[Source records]

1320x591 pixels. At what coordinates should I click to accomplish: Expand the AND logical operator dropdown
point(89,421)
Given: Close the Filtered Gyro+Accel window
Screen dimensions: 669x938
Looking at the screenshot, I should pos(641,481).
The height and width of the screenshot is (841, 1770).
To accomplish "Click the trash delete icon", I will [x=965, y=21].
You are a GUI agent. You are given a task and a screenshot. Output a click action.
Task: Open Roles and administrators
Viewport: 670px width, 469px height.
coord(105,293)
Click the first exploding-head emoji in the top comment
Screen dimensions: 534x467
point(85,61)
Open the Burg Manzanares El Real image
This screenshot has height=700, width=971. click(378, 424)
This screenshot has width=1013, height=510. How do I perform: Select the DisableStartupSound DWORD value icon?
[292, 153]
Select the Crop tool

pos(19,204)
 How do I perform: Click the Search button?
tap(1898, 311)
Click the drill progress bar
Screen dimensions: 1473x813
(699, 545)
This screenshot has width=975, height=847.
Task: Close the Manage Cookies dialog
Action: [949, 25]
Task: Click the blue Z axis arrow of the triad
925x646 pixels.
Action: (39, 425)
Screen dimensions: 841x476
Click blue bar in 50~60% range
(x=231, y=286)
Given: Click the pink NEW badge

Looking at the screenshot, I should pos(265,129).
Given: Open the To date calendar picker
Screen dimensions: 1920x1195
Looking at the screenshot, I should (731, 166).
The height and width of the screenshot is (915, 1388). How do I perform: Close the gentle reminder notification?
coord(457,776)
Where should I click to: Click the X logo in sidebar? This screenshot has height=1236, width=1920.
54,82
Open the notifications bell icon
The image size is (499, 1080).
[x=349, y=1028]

▸ Work to be completed: Return a word-for-word copy of the lines above from the one holding "Open the Burg Manzanares El Real image" through the one holding "Click the drill progress bar", with both of them included and nothing besides.

▸ Response area:
Open the Burg Manzanares El Real image
This screenshot has height=700, width=971. click(378, 424)
This screenshot has width=1013, height=510. How do I perform: Select the DisableStartupSound DWORD value icon?
[292, 153]
Select the Crop tool

pos(19,204)
 How do I perform: Click the Search button?
tap(1898, 311)
Click the drill progress bar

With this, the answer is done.